Top of Information

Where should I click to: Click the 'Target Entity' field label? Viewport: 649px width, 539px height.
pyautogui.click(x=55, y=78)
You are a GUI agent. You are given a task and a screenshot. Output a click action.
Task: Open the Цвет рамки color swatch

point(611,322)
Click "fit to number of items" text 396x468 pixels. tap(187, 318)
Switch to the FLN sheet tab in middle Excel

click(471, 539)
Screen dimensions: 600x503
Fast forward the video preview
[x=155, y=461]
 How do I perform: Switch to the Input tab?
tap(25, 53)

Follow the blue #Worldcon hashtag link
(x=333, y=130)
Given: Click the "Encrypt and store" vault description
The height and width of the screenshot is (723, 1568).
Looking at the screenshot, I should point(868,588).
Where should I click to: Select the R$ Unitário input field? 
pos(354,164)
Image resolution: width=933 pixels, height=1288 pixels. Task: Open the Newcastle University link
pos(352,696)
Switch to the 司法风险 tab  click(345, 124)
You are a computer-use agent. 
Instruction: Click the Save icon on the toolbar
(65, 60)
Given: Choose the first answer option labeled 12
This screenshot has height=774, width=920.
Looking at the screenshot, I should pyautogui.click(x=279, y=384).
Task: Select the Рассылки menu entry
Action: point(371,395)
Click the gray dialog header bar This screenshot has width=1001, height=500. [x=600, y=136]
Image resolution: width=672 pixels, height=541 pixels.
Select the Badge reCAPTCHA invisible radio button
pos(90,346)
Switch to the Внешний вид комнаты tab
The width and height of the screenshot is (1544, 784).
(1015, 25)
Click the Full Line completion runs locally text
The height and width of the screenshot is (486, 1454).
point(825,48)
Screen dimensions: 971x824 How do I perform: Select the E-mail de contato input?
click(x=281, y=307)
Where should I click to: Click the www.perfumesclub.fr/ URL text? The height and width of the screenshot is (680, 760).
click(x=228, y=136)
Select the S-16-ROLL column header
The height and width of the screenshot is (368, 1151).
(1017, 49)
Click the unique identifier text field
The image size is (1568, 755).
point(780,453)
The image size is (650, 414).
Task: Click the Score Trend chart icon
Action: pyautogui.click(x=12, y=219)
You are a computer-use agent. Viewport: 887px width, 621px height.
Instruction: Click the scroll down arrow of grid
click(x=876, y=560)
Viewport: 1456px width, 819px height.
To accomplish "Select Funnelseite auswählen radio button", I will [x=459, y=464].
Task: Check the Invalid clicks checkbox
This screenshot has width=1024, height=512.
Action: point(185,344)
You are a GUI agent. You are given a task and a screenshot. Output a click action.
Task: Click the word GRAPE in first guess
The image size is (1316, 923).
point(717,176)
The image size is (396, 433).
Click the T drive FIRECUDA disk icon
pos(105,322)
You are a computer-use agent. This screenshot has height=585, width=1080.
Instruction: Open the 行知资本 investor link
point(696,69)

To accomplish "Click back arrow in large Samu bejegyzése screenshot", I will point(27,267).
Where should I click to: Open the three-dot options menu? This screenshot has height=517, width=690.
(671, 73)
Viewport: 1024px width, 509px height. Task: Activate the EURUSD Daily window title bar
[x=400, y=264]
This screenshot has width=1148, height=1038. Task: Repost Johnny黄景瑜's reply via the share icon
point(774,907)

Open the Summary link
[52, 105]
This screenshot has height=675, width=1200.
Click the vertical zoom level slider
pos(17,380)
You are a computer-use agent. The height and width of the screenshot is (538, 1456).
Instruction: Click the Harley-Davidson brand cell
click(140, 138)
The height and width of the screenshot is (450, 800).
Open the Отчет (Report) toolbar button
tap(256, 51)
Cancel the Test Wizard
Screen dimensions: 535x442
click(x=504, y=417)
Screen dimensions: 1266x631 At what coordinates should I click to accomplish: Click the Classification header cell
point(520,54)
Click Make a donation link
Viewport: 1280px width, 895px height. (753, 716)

Bottom of Information

§ Exercise details: Begin with the line containing "Screen dimensions: 1266x631" and repeat each line exactly until the records above end.

§ Answer to this exercise:
Screen dimensions: 1266x631 At what coordinates should I click to accomplish: Click the Classification header cell
point(520,54)
Click Make a donation link
Viewport: 1280px width, 895px height. (753, 716)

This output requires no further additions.